L’Europa è il compimento del destino nazionale. E’ luogo e presidio di sovranità
democratica. E’ un’oasi di pace in un mondo di guerre e tensioni. Il filo tessuto con il
Risorgimento e la Resistenza ricompone qui la tela di una civiltà democratica che sa
parlare al mondo, senza essere in balia di forze e potenze che la sovrastano.
I doveri verso i giovani, a cui passeremo il testimone della vita, sono
ineludibili.
La priorità è garantire ai giovani eguali diritti di cittadinanza, anche digitale,
senza i quali la disparità delle opportunità diverrebbe causa di nuove, gravi,
inaccettabili povertà. Le famiglie hanno avvertito, in questi mesi, l’urgenza di questa
condizione.
Si presenta una nuova generazione che è pronta, chiede spazio e ha voglia di
impegnarsi.
Ai giovani vorrei chiedere: impegnatevi nelle sfide nuove, a cominciare da
quella della sostenibilità e della transizione verso un pianeta fondato sul rispetto
dell’ambiente e delle persone come unica possibilità di futuro.
Adoperatevi per trasmettere valori e cultura attraverso i nuovi mezzi di
comunicazione. Per promuovere un uso dei social che avvicini le persone e le faccia
crescere dal punto di vista umano e sociale, combattendo con determinazione la
subcultura dell’odio, del disprezzo dell’altro.

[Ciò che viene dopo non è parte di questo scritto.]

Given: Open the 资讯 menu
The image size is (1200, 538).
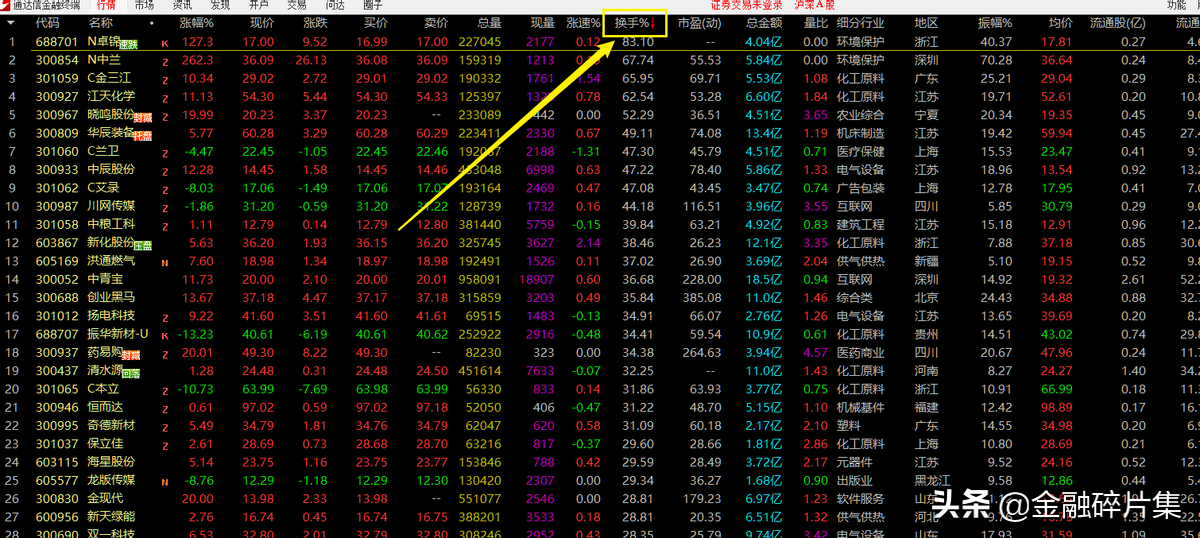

Ai ragazzi che oggi sono qui e a quelli che avranno modo di ascoltare queste
parole vorrei dire: la storia di questi settantacinque anni è stato il risultato, il 9
mosaico di tante storie piccole e grandi, di protagonisti conosciuti e di testimonianze
meno note. Tocca ora a voi scrivere la storia della Repubblica. Scegliete gli esempi, i
volti, i modelli, le tante cose positive da custodire della nostra Italia. E poi
preparatevi a vivere i capitoli nuovi di questa storia, ad essere voi protagonisti del
nostro futuro.
Viva il Popolo Italiano, viva la Repubblica!